Literary agent Jason Allen Ashlock asks, “Can an agent act (handeln) in an author’s best interests when they are also acting as their publisher?” His conclusion (Schlussfolgerung): “No.”

Eine Wortschlacht ist entbrannt in Amerika. Eine Berufsgruppe im Stellungskampf. Es geht um das Verbindungsglied von Autor und Verlag - den Literaturagenten. Was ist, wenn er (auf dem Wege des Selfpublishing) die Verlage umgeht und selbst zum EPublisher aufsteigt? Dann verhandelt er als Agent mit sich selbst als Verleger! Das darf nicht sein! Oder darf doch sein?

Im Hintergrund ist es eine Auseinandersetzung zwischen den Althirschen und den Junghirschen. Kein arrivierter Agent X mit in Jahrzehnten gewachsenen, vom Vater ererbten Verlagskontakten wird sich hinstellen und sagen: "Die Verlage sind tot". Dann werden die Verlage hingehen und sagen: "X ist tot." So beherzt kann das Leben austeilen.

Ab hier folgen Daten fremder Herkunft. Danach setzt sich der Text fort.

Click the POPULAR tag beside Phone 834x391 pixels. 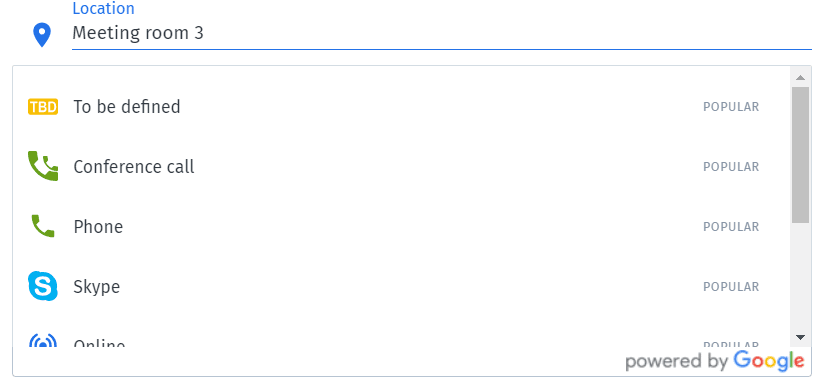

Es sind die jungen Agenten, die angegriffen werden. Und die großen Agenturen, die mächtiger als die Verlage sind. Ihnen wird vorgeworfen, dass sie ein Hase-Igel-Spiel mit den Autoren treiben und nicht seinen, sondern ihren Interessen zu dienen.

Logisch das Ganze? Irgendwie nicht, finde ich. Ein Agent, der das Selfpublishing übernimmt, was leistet er denn!? Das Hochladen eines Files bei Smashwords - das kann doch seine Putzfrau machen (oder deren Sohn). Es stellt vermutlich geringere Anforderungen an ihn als das Öffnen der Sicherheitstür!

Die traditionellen Agenten haben einfach nicht verstanden, dass die Verlage nicht von den 'neuen' Agenten verdrängt werden. Niemand stößt die Verlage beiseite und setzt sich an ihre Stelle. Ihre Stelle entfällt ohne Ersatz. Beispiel gefällig? Früher gab es Lebensmittelgroßhändler. Dann ist Aldi gekommen und hat Groß- und Einzelhandel gebündelt. Ein Zwischenglied war nutzlos geworden.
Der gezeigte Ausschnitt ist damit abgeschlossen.